Doing his research, Thompson found a rebate program offered by the California Energy Commission. Just 12 applications were made for the residential rebate program and there were no commercial applications in 1998. "It was either I was barking up the wrong tree or I was truly at the beginning of something," he said.

Thompson took the plunge, investing his own money and $50,000 from his mother, Muriel. She came out of retirement after a career in residential real estate brokering and is now the company's CFO.

Thompson's first project, in March 2001, was a 10-kilowatt solar system for his mother's rental property in San Anselmo (yes, the neighbors complained). But the 34-employee company is now working on the fifth largest solar installation in the U.S., a wastewater treatment facility in Oroville. Thompson projects annual revenue to hit $15 million this year, compared with $1.1 million his first year.
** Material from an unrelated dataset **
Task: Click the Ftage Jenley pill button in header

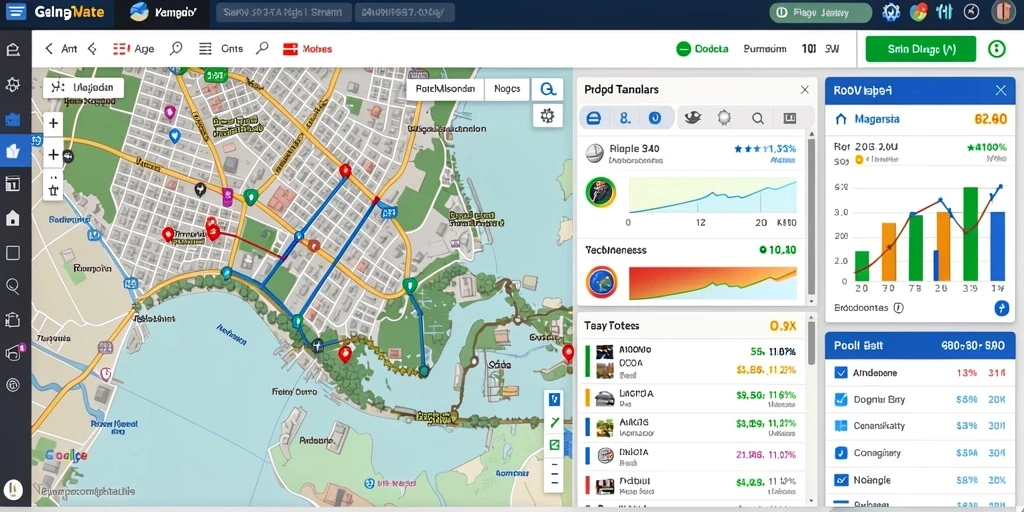Action: pos(821,12)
The 520-kilowatt solar system in Oroville works by blanketing 3 1/2 acres with solar panels. It will go online in November and will be the first solar wastewater treatment plant in the U.S. The $3.5 million project is Thompson's largest so far and he is looking to leverage it with more big projects locally and regionally.

Not easy being green

"The challenge for us as a growing small company is we are self-financed and don't have the resources to do construction on all the jobs that are coming our way. For our Mt. Tam Racquet Club project alone we needed $100,000 to prepare and buy the materials," Thompson said of a job at a large Marin County health club. "We need a pipeline of cash and an arrangement with the panel manufacturers."

The $700 panels are a byproduct of the microchip industry and produced by offshoots of conglomerates such as British Petroleum and Japan's Kyocera.
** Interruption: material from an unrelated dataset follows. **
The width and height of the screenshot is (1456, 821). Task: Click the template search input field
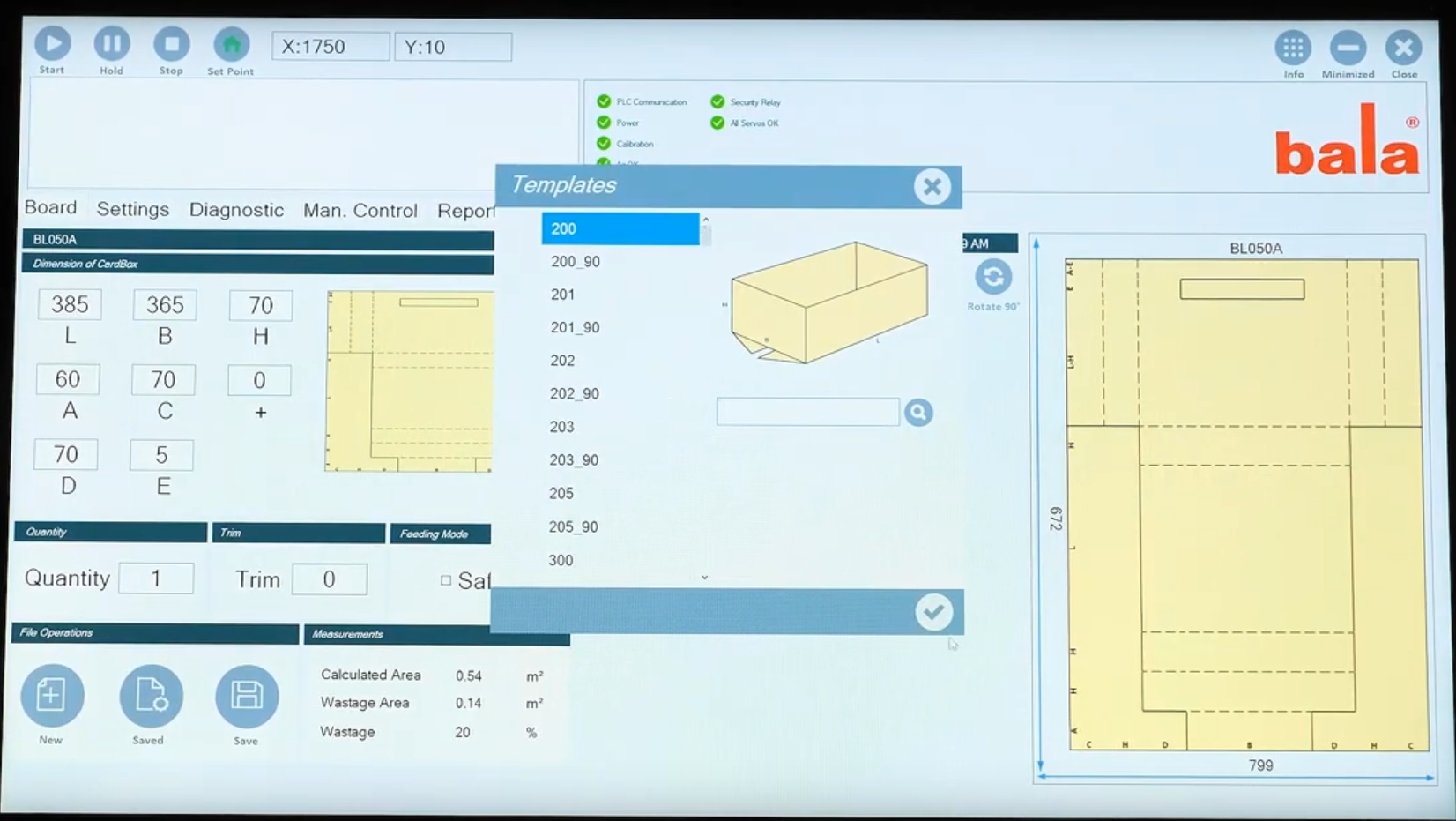(807, 412)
Kyocera is among the largest solar panel manufacturers in the world. Thompson was invited by the company to go to Japan this month to try and line up a deal. Thompson hopes to come home with Kyocera as a steady supplier — and on terms that would help him reduce the up-front costs.
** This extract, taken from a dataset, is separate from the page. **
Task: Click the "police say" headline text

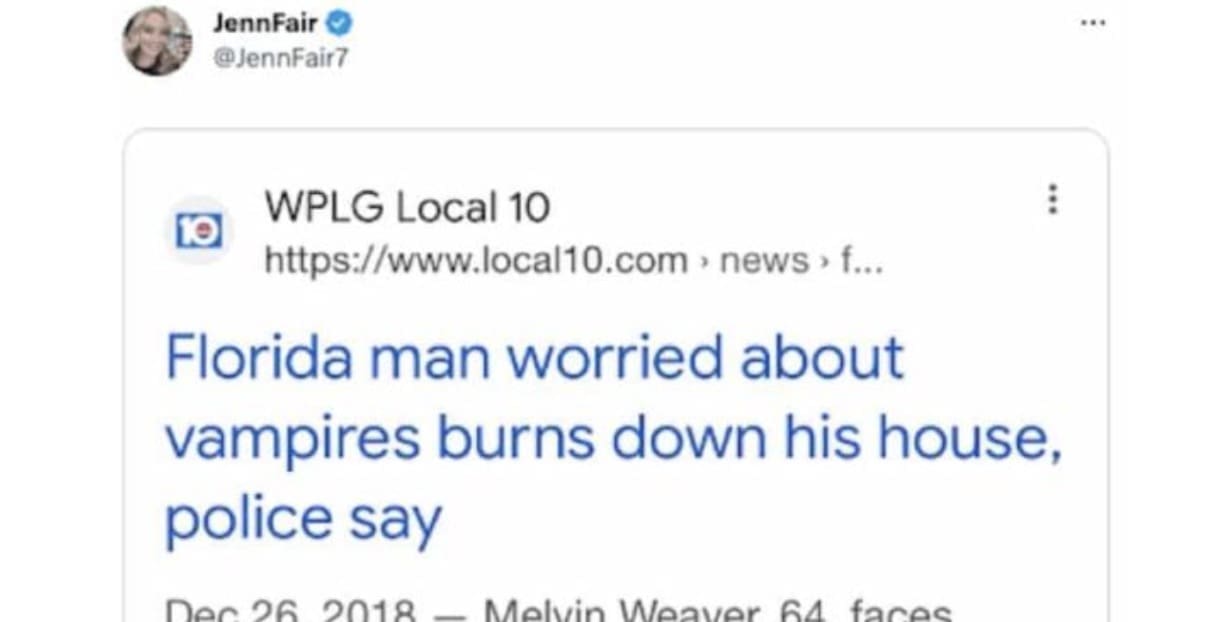Action: pyautogui.click(x=303, y=520)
Thompson saw his business grow 14-fold in its second year of operation, but all the profits have been plowed back into buying equipment, hiring people and building projects.

Thompson is thinking big. No U.S. company has been able to break through the clouds shrouding solar to build a large business. Berkeley's PowerLight has been the biggest Bay Area success, a pioneer that generated more than $50 million in revenue since 1991.

Thompson aims for SPG to be a $100 million company within five years.

He faces a number of hurdles to get there, including the possible elimination of the rebate program that got Thompson into the business in the first place.

Assembly Bill 58, backed by PG&E, would drastically reduce rebates, which now state that for every kilowatt hour solar homes and businesses put back onto the grid, they receive an equal amount in rebates from the local utility that meters their usage and generation. That sweetener makes solar power look a lot better for users.

Looking on the bright side


Thompson's business became a blend of residential, business and government contracts. The company is installing 10 residential systems monthly.

Among the businesses that have gone solar are auto dealerships and wineries, who can cut their power bills by 80 percent, short-term. SPG is also installing a 31-kilowatt system for Vallejo's police department. Meanwhile, Thompson remains convinced the long term forecast for solar power is sunny.

"We are moving aggressively because you need to strike while the iron is hot. Waiting to see what happens with rebates or waiting for other things is what everyone else has done," he said.

Steve Ginsberg covers retail and real estate for the San Francisco Business Times.

© 2002 American City Business Journals Inc.